PhD Astrocatalysis at Near-ambient Pressure – Transition Metal Clusters at Heriot-Watt University

This PhD opportunity will primarily be based at Heriot-Watt University, Edinburgh.

Please contact Prof Martin McCoustra ( for further details.

As recently demonstrated [1,2], Fischer-Tropsch chemistry is potentially an important catalytic chemistry in space environments at high temperatures (T>100 K) and pressures (P>>10-4 mbar) converting the dominant simple species (H2 and CO) into more complex organic molecules over transition metal catalysts.

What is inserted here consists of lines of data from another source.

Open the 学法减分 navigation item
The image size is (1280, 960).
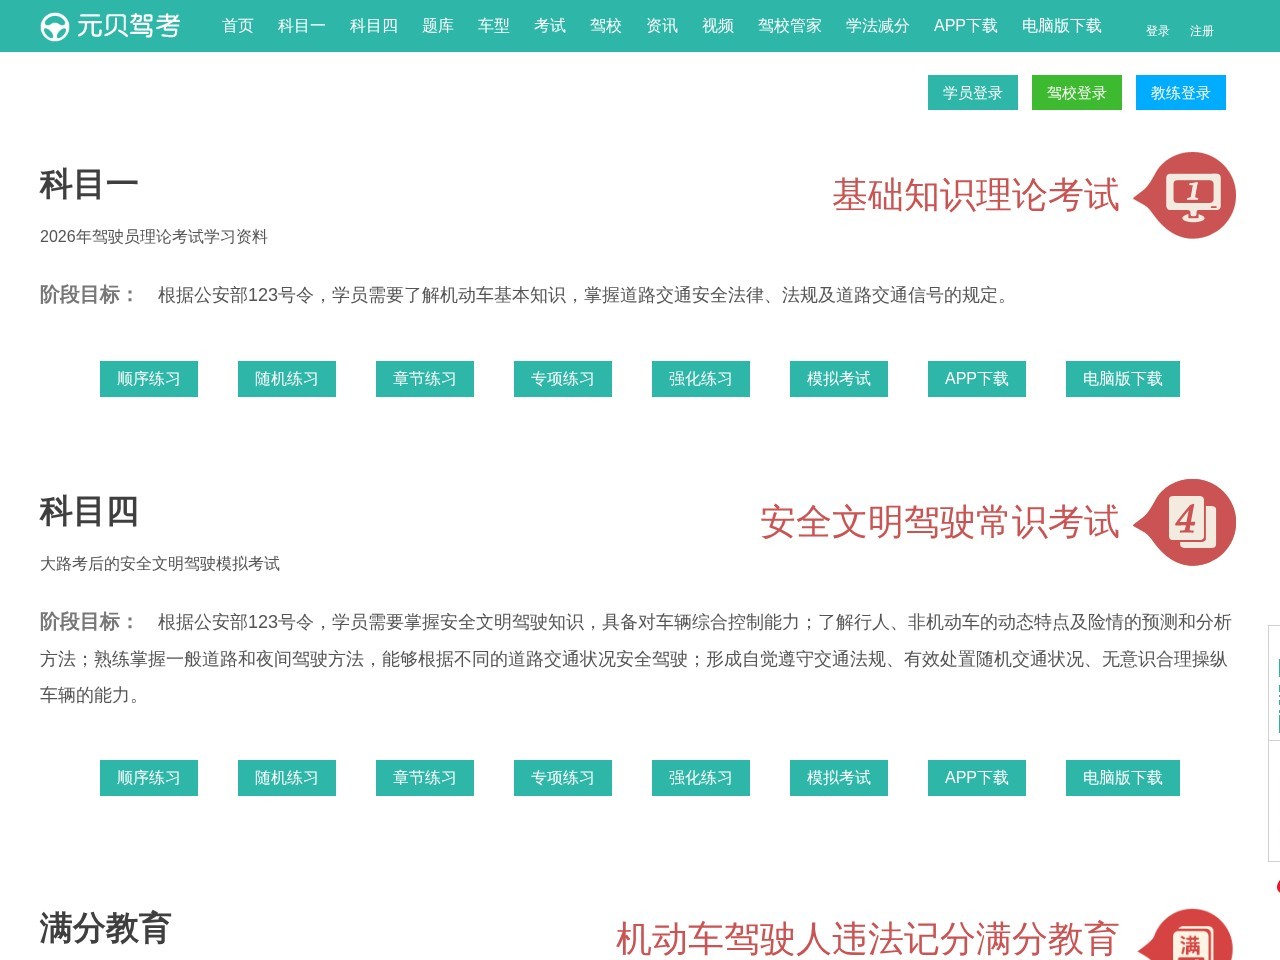[876, 26]
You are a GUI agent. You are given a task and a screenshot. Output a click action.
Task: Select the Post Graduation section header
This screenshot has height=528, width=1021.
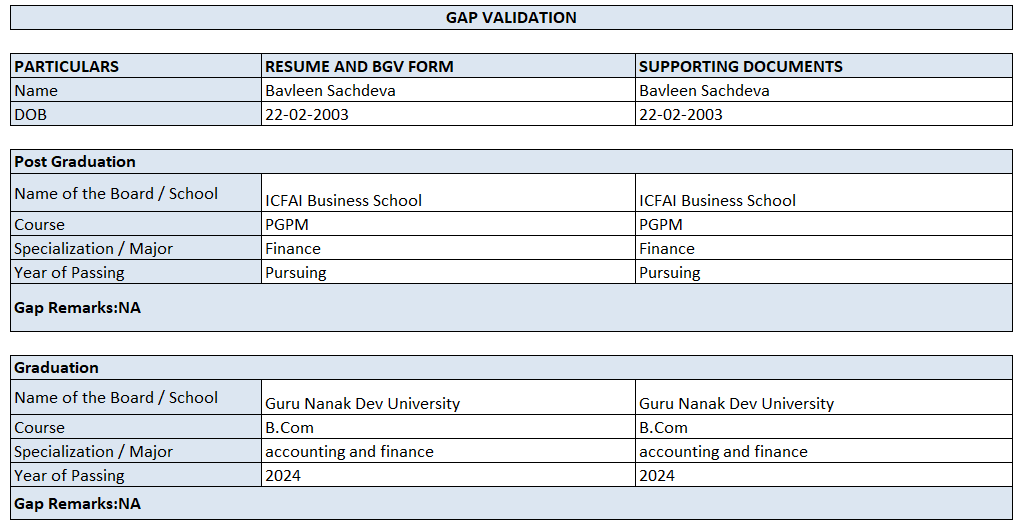75,161
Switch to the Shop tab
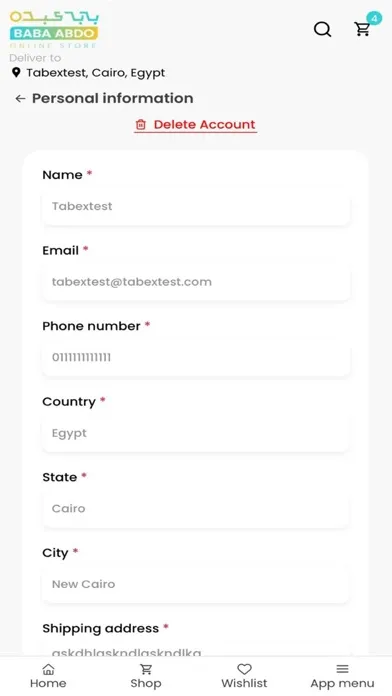This screenshot has width=392, height=696. click(146, 676)
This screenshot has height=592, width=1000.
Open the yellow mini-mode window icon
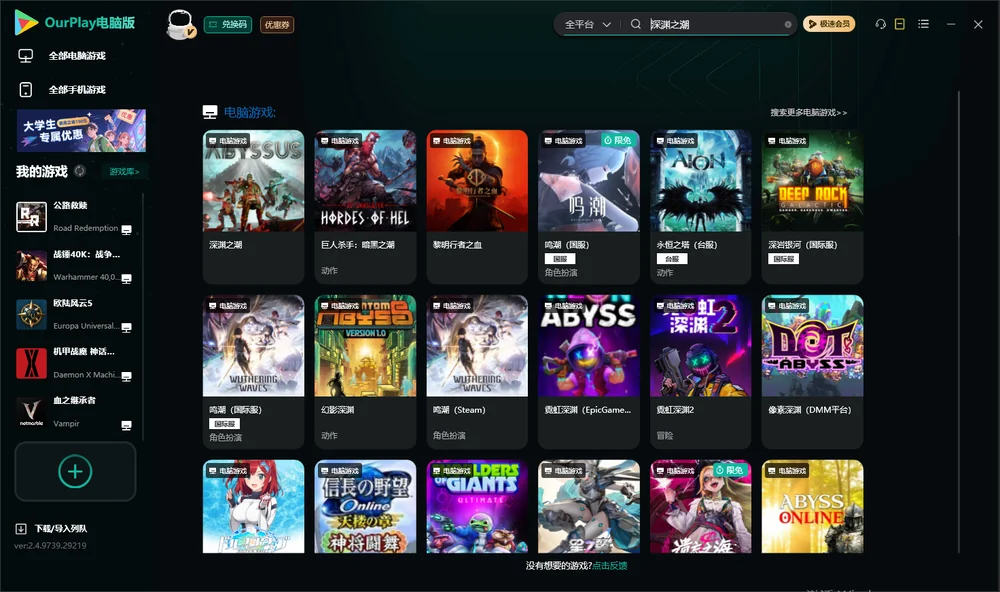tap(899, 24)
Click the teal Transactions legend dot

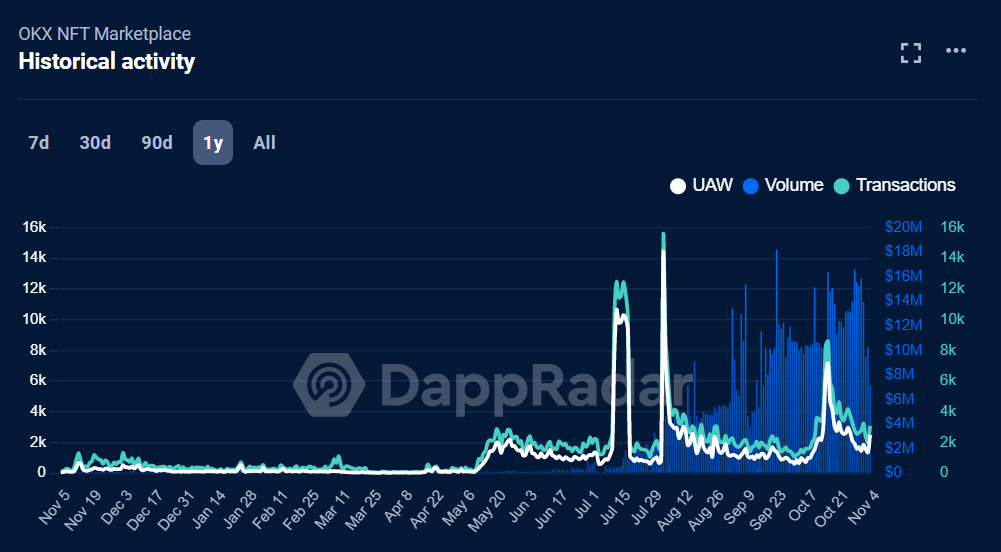point(841,186)
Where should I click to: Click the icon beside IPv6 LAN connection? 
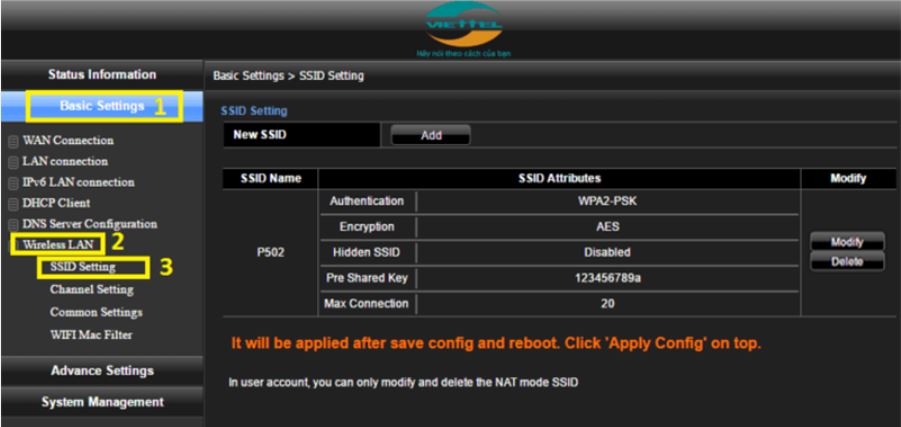tap(10, 183)
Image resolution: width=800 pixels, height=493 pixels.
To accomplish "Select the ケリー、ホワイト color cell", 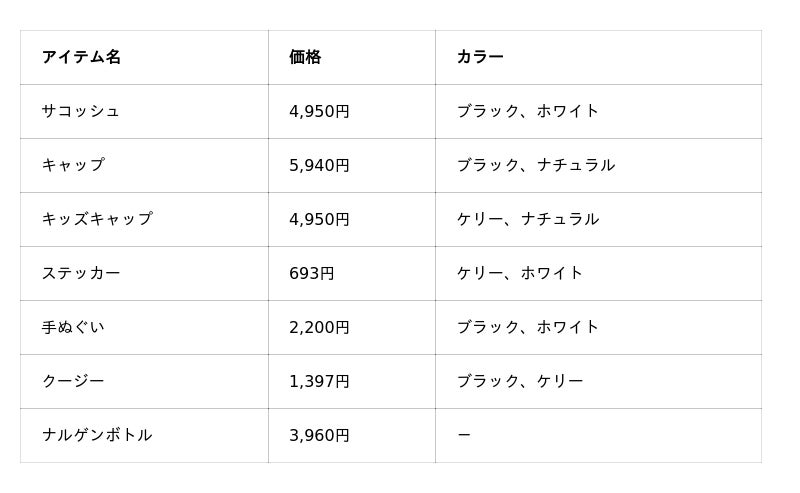I will point(520,273).
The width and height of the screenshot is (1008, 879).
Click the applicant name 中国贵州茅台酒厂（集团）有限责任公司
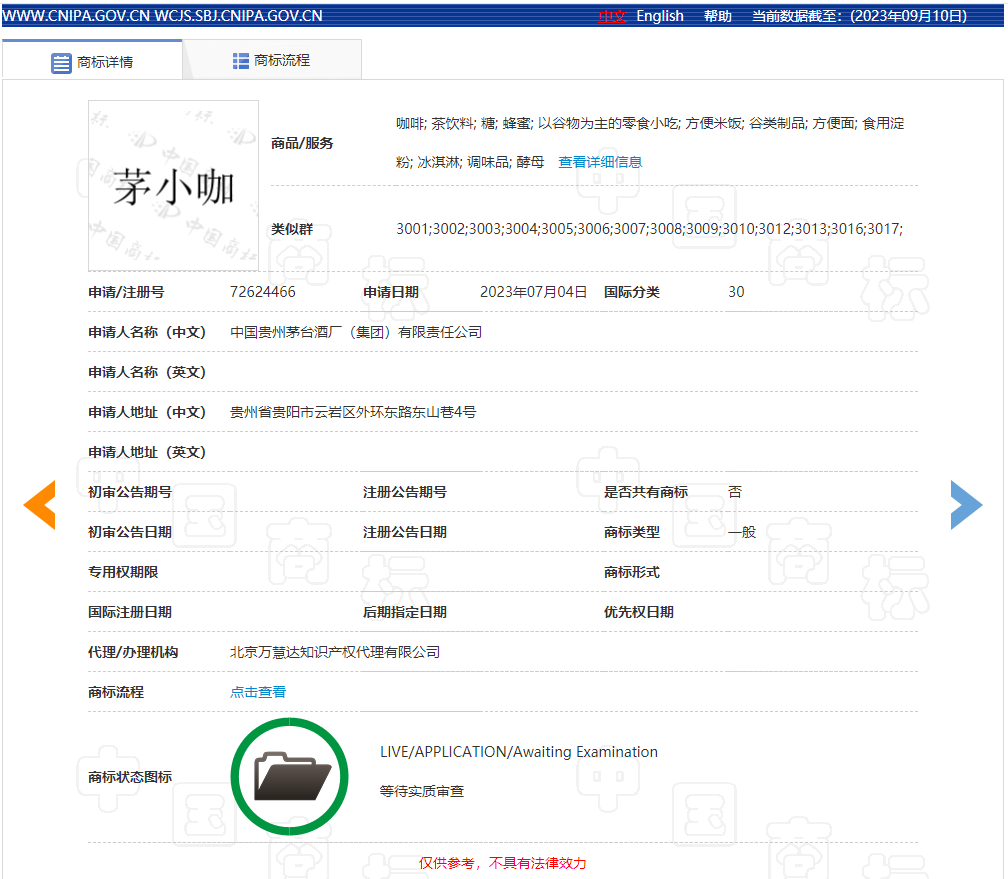(x=356, y=332)
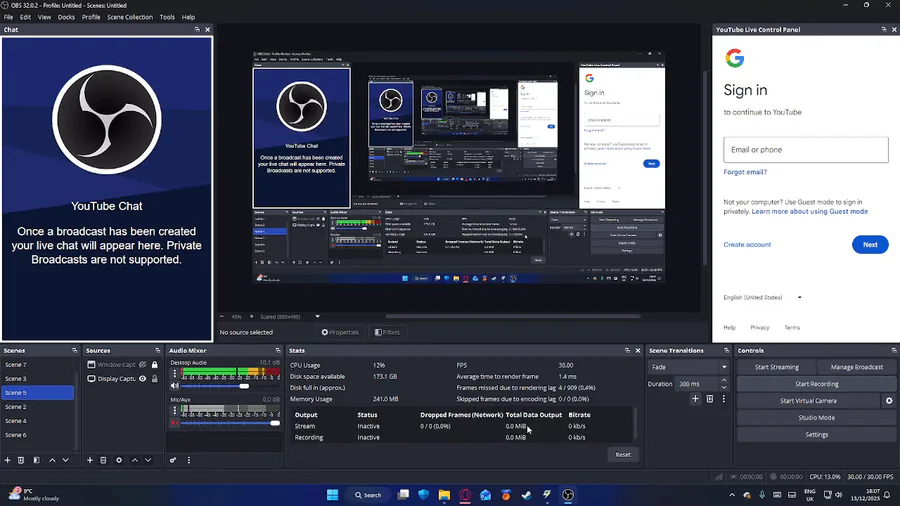The height and width of the screenshot is (506, 900).
Task: Open scene filters icon in Scenes panel
Action: click(x=36, y=460)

Moreover, it is likely that the similar Haber-Bosch chemistry may catalytically convert H2 and N2 into NH3 in such environments. Mineral phases (mixtures of oxides of silicon, magnesium, and iron) observed in space, are likely supports for the clusters of transition metal (Fe, Ni and Co) atoms necessary to enable these chemistries. 

This project, as part of the EPSRC-funded Astrocatalysis: In Operando Studies of Catalysis and Photocatalysis of Space-abundant Transition Metals (EP/W023024/1) programme, will address a fundamentally important question in such catalytic systems as to the size of the metal agglomerate that is the active site in the catalysis. We speculate that such clusters might range from the molecular scale (single to a few atoms) to truly metallic and even plasmonic clusters (when considering photocatalytic processes). Current work in the project is focussing on single and few atom systems. This project will open experimental explorations of cluster size effects in these catalytic processes.

The project will be based in the Astrochemistry Group of Professor Martin McCoustra at Heriot-Watt University in Edinburgh. It will utilise the unique UHV apparatus developed there for studies of astrochemical processes on surfaces and in thin films to study adsorption and reaction on, and desorption from, relevant materials (sized-selected clusters deposited on a suitable substrate) under UHV. In addition, through collaboration with the Diamond Light Source (DLS) at Harwell near Oxford, we are planning equivalent investigations using beamline B-07 near-ambient pressure using X-ray absorption and photoemission spectroscopies to help us cross the catalytic pressure gap.